The Amsterdam sighting was one of the most intriguing of thousands reported to police in the Algarve, following three-year-old Madeleine's disappearance in May 2007.
Another sighting, captured on CCTV, showed a girl bearing a similarity to Madeleine holding the hand of a woman in a motorway service station in Lagos, under five miles from the Praia da Luz resort where Madeleine was holidaying with her parents.
That footage was filmed at 11.10am on 4 May last year, 13 hours after Madeleine went missing. Kate and Gerry McCann said the girl was not their daughter.
Both sightings were revealed in a 30,000-page file made public for the first time yesterday.
The Amsterdam sighting was reported by a Dutch shop worker, Anna Stam, who said she spoke to the girl, aged about three or four, who said her name was "Maddy" and added: "They took me from my holiday."
The girl entered her party shop in early May last year with a man and a woman and two other children, according to a witness statement to Dutch police in the Portuguese police files.
The McCanns' spokesman Clarence Mitchell said it was "tragic" this kind of information should only be released now.
"It is harrowing to hear a child saying that. If it was Madeleine, it was a disgrace that it was not passed on," he said. "We need to know what happened with this. This is exactly the sort of primary information that we need to know was followed up properly by the police. If that hasn't been done, it is the kind of information the private investigators are going to follow up."
Ms Stam said the girl was with a man who seemed to be speaking in Portuguese and a woman who spoke English. They told Ms Stam they owned a small circus in France. Ms Stam was at the back of the shop when the young girl approached her and asked in English without an accent: "Do you know where my mummy is?"
The shop assistant answered that her mother was a little further back in the store but the child replied: "She is not my mummy," and added: "She is a stranger, she took me from my mummy."

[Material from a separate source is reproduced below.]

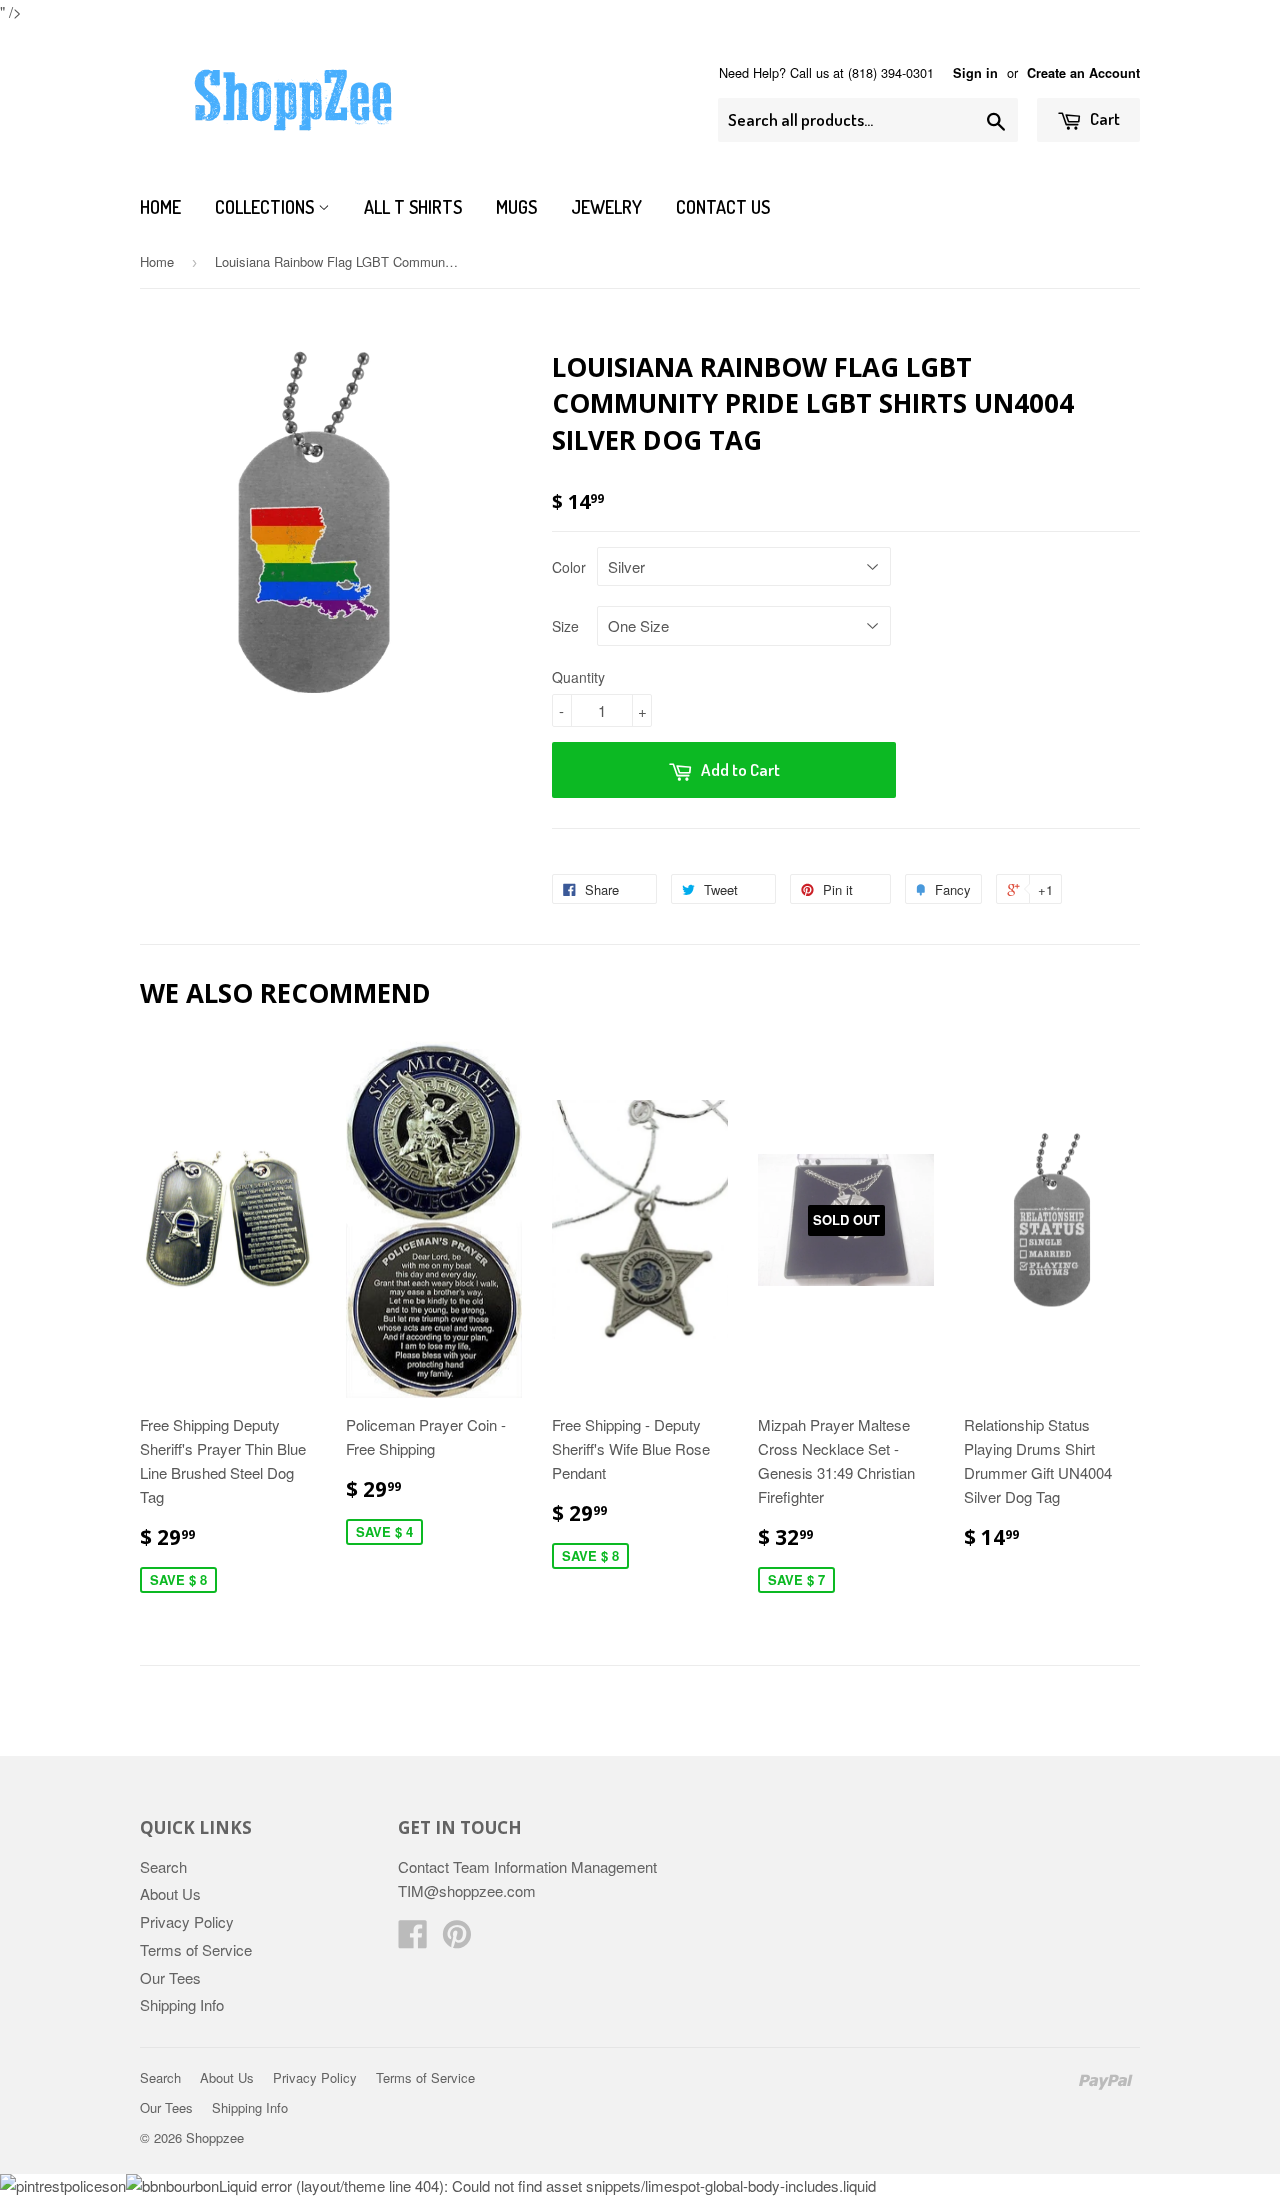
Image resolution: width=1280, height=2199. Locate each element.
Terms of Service (196, 1949)
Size (565, 626)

When Ms Stam asked the girl where she last saw her mother, she replied: "They took me from my holiday." Ms Stam added: "I asked where that holiday was but the little girl was incapable of telling me. I even asked if she was on a camping site or in a hotel but she was unable to say. I told her I thought she was cute and asked if she wanted a balloon. She didn't. I thought it a odd. Then I heard the woman call the girl. She didn't call her Maddy, but a longer name. She could have said Madeleine but I don't remember that."

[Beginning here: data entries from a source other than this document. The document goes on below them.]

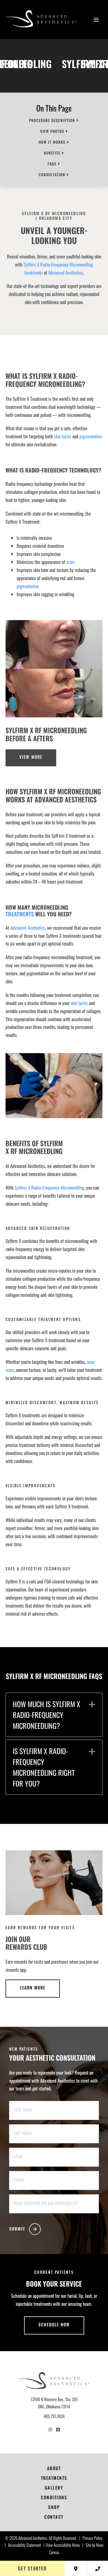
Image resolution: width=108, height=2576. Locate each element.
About (54, 2469)
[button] (92, 1704)
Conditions (54, 2498)
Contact (54, 2518)
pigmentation (90, 436)
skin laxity (62, 436)
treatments (33, 272)
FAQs (52, 163)
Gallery (54, 2489)
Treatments (20, 915)
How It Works (52, 142)
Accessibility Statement (24, 2546)
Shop (54, 2508)
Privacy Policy (92, 2539)
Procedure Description (52, 120)
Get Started (32, 2568)
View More (30, 758)
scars (70, 561)
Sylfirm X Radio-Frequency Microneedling (58, 264)
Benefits (52, 153)
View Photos (52, 131)
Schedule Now (54, 2325)
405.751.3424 (54, 2416)
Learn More (32, 1988)
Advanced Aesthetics (65, 272)
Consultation (52, 174)
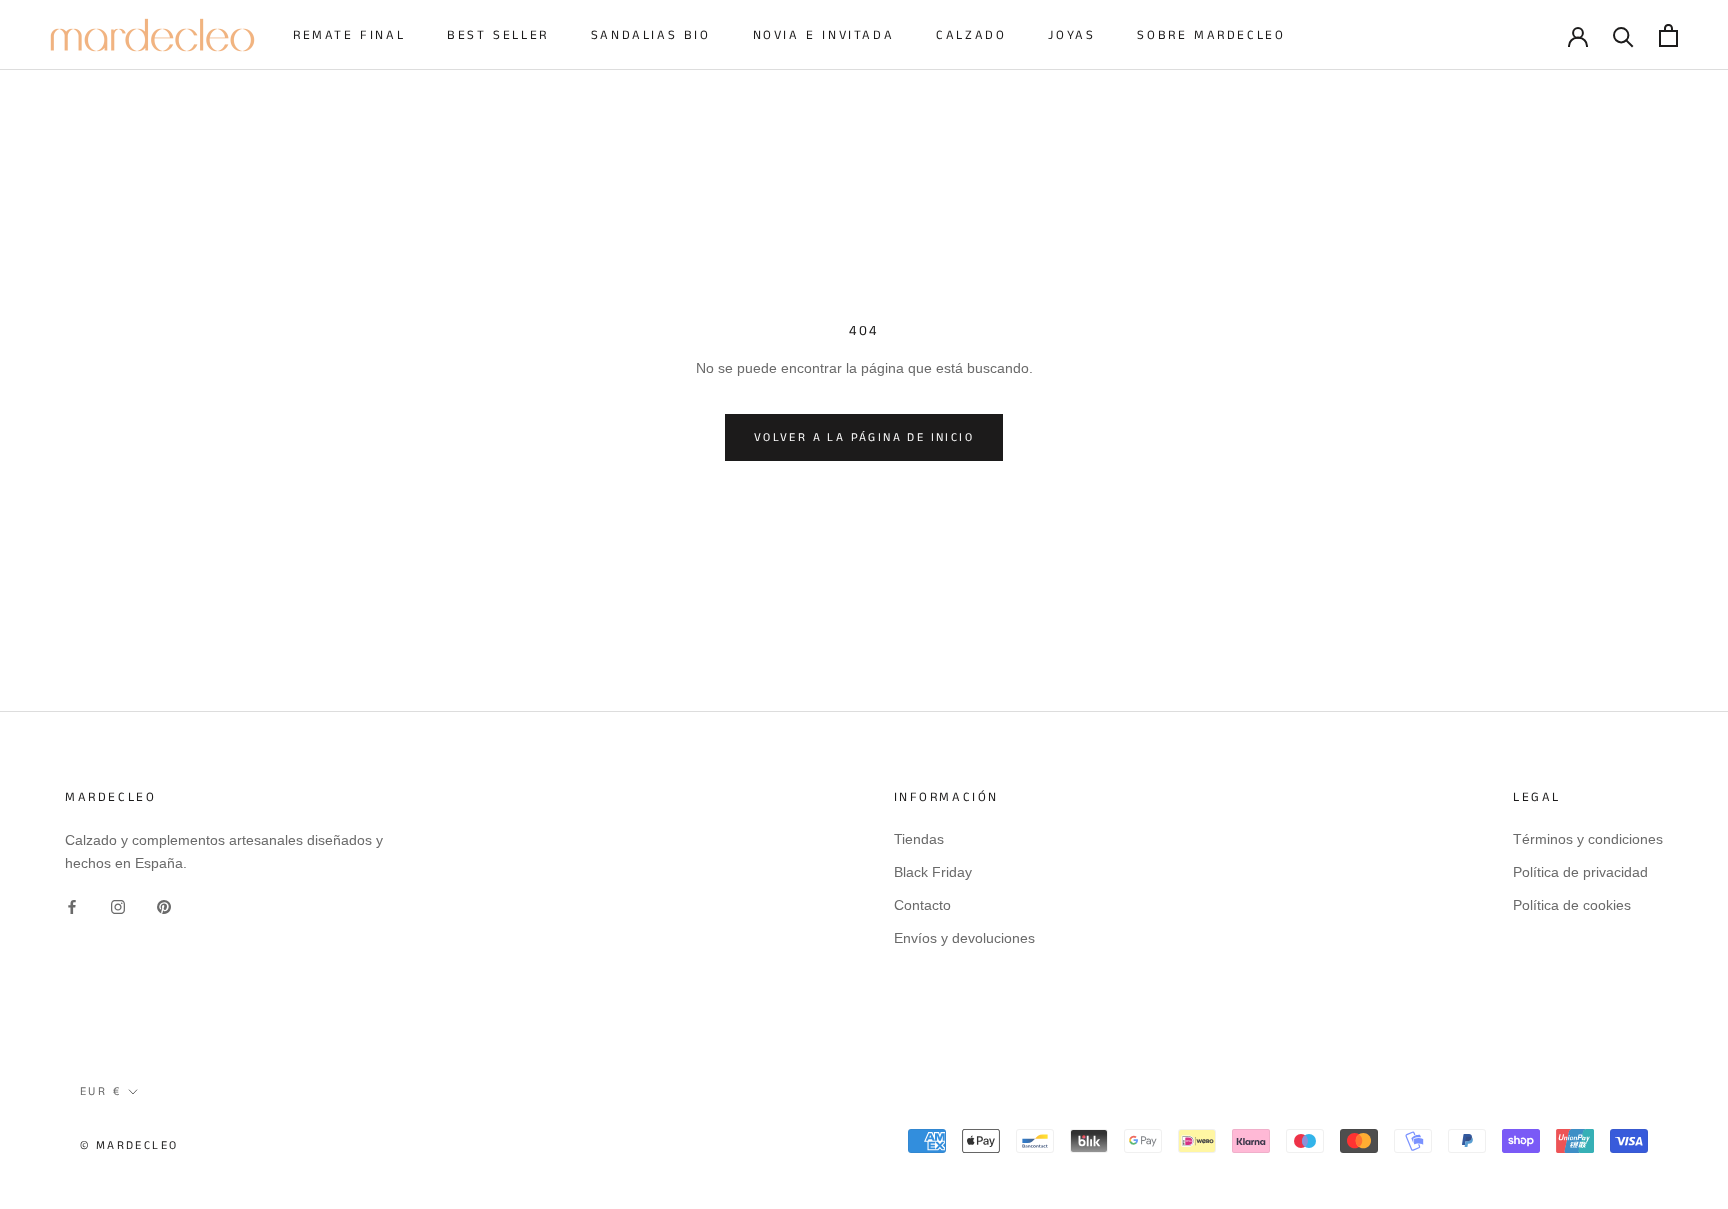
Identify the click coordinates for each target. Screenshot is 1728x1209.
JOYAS (1071, 35)
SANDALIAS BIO (651, 35)
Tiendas (919, 839)
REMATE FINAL (349, 35)
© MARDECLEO (129, 1145)
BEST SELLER (498, 35)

The girl had dark brown hair in a ponytail, "huge" green-brown eyes and a pale face which showed "little or no emotion", she said.
Ms Stam thought the child "very much like" Madeleine apart from her hair. The report was sent to the Portuguese authorities on 18 June last year. It is not clear what action was taken.

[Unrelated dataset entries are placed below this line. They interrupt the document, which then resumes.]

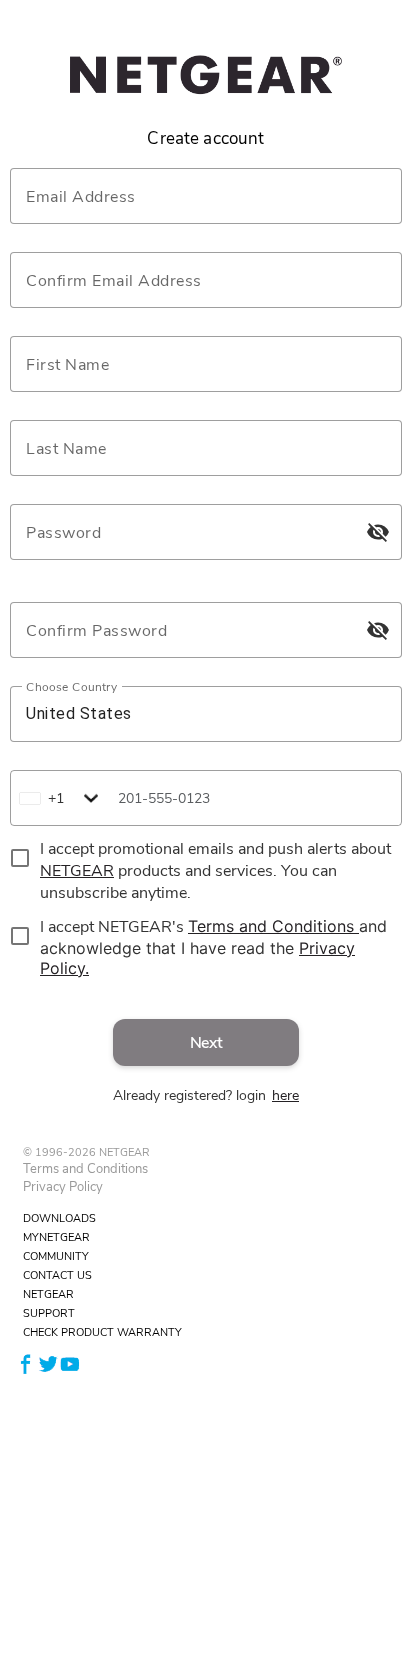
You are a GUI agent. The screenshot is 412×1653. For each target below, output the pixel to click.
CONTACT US (57, 1275)
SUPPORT (49, 1313)
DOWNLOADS (59, 1218)
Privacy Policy (63, 1187)
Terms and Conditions (85, 1169)
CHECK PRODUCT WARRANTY (102, 1332)
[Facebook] (26, 1362)
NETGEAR (48, 1294)
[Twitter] (48, 1362)
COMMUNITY (56, 1256)
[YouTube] (70, 1362)
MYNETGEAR (56, 1237)
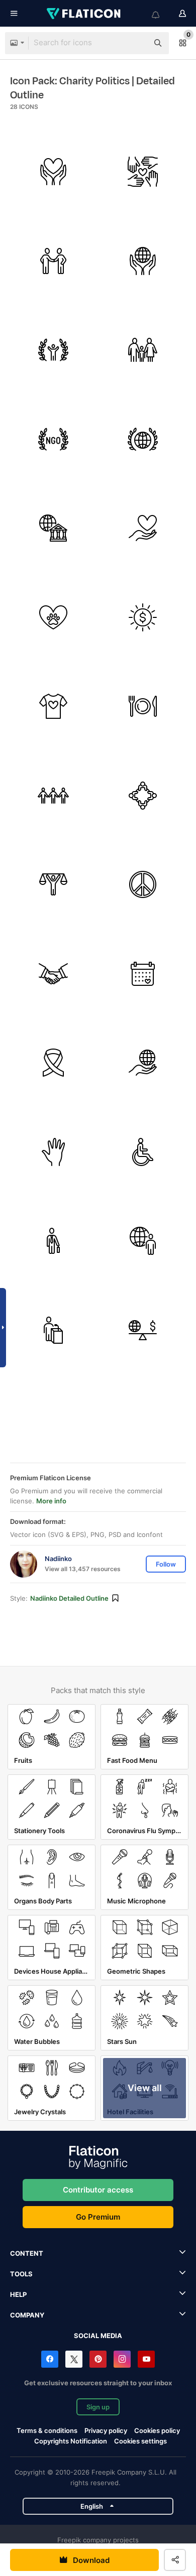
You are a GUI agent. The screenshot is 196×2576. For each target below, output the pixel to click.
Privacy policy (105, 2430)
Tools (21, 2274)
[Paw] (53, 618)
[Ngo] (53, 439)
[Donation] (143, 618)
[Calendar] (143, 974)
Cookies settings (140, 2441)
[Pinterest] (98, 2359)
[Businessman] (53, 1241)
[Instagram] (122, 2359)
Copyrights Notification (70, 2441)
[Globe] (143, 261)
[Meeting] (143, 796)
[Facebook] (49, 2359)
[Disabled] (143, 1152)
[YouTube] (146, 2359)
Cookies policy (157, 2430)
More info (51, 1501)
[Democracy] (53, 885)
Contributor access (98, 2190)
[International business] (143, 1241)
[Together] (53, 796)
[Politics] (143, 439)
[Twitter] (73, 2359)
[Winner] (53, 350)
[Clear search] (136, 43)
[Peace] (143, 885)
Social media (98, 2336)
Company (27, 2315)
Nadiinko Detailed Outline (69, 1598)
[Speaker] (53, 1330)
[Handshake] (53, 261)
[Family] (143, 350)
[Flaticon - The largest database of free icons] (84, 13)
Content (26, 2253)
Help (18, 2294)
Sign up (98, 2407)
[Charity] (53, 172)
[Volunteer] (53, 1152)
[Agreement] (53, 974)
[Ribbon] (53, 1063)
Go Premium (98, 2217)
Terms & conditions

Also in the files was the fact that the Portuguese investigation had been heavily criticised by the country's public prosecutors. They condemned detectives for establishing "no element of proof" about what happened to Madeleine. The prosecutors also said none of the reasons as to why her parents Kate and Gerry were made suspects was "confirmed or consolidated".
The files also revealed that police in Portugal drew up e-fits of suspicious men seen in Praia da Luz before Madeleine went missing but never made them public. The images were based on accounts given by two British holidaymakers.
Derek Flack, from Ilford, Essex, described seeing a white man, aged 25 to 35, around 5ft 8in and of "strong physical build". The second e-fit, compiled with the help of Lance Purser, shows a skinny man of around 35, 5ft 8in with short dark hair.